Al ver cómo Dios ordenó a Abraham que sacrificara a Isaac, comprendí también la buena intención de Dios al poner dificultades ante nosotros y someternos a pruebas. Mirando desde fuera, estas dificultades y pruebas nos causan dolor físico. Sin embargo, es con estas dificultades y pruebas que Dios pone a prueba si somos sinceros hacia Él, transforma las impurezas en la forma en que creemos en Él en nuestros corazones, y nos permite someternos verdaderamente a las orquestaciones y arreglos de Dios y dar testimonio de Él. Así podemos presentarnos ante Dios y reflexionar seriamente sobre nosotros mismos. Siempre hemos seguido a Dios, pero ¿qué tipo de actitud hemos mantenido hacia Él? En nuestras vidas, ¿cuál ha sido nuestra actitud cuando hemos pasado por sus pruebas?

Cuando pienso en mí y en los hermanos y hermanas que me rodean, cuando nuestra vida familiar es tranquila y nuestro trabajo va bien, a menudo cantamos himnos en alabanza a Dios, le oramos y le damos gracias y salimos a predicar la salvación de nuestro Señor Jesús. Pero cuando el trabajo no va bien, y nuestra vida familiar no es pacífica, culpamos a Dios por no cuidarnos y protegernos. Cuando nos enfrentamos a la enfermedad, oramos a Dios y, al pasar el tiempo sin señales de recuperación, entonces perdemos la fe en Él. Ni siquiera nos apetece leer las escrituras o hacer oraciones…. De esto podemos ver que cuando enfrentamos dificultades, no aceptamos y obedecemos a Dios como lo hizo Abraham. Más bien, nos quejamos de Dios y tratamos de razonar con Él. Simplemente no hay comparación entre nosotros y Abraham. Cuando Abraham pasó por su prueba, obedeció voluntariamente a Dios y no se quejó. Y lo que buscó así no era para lograr bendiciones y recompensas de Dios; todo lo que quería era satisfacer a Dios. Pero nosotros no: cuando tenemos fe en Dios, es porque queremos recibir las bendiciones y la gracia de Dios. Cuando enfrentamos alguna prueba o dificultad, no acudimos a Dios con verdadera reverencia u obediencia. Nuestra fe en Dios está muy desordenada. Incluso cuando renunciamos a cosas que son importantes para nosotros y hacemos compromisos difíciles por el bien de Dios, todavía estamos tratando de hacer un trato con Él. ¿Cómo podría esta clase de “fe” lograr la aprobación de Dios?
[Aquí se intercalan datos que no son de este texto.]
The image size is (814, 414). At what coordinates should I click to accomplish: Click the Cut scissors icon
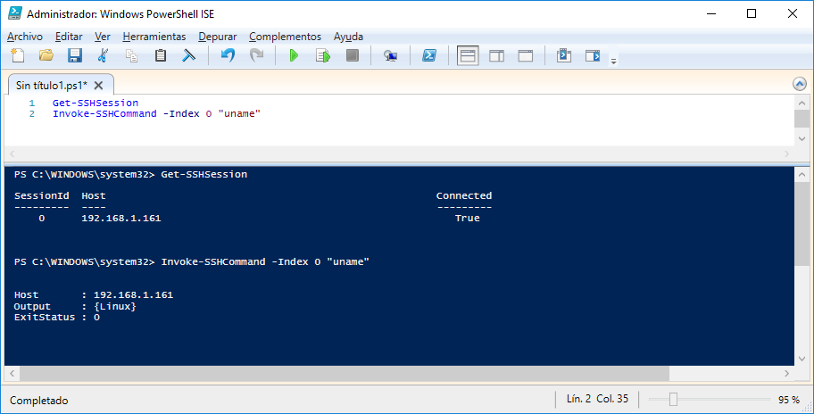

Sólo entonces me di cuenta de que, al creer en Dios, debemos seguir el ejemplo de Abraham: honrar a Dios y tratar Sus palabras y todos Sus arreglos con un corazón puro, leal y obediente. Cuando sufrimos las pruebas de Dios, no debemos quejarnos de Él. Por el contrario, debemos ser una criatura de Dios y dar testimonio de Él. Sólo así podremos recibir la aprobación de Dios.

¡Gracias a la guía de Dios! A través de la lectura: “La obra de Dios, el carácter de Dios y Dios mismo II”, he tenido un poco de conocimiento de la autoridad y voluntad de Dios a partir de Su obra sobre Abraham. ¡Amén!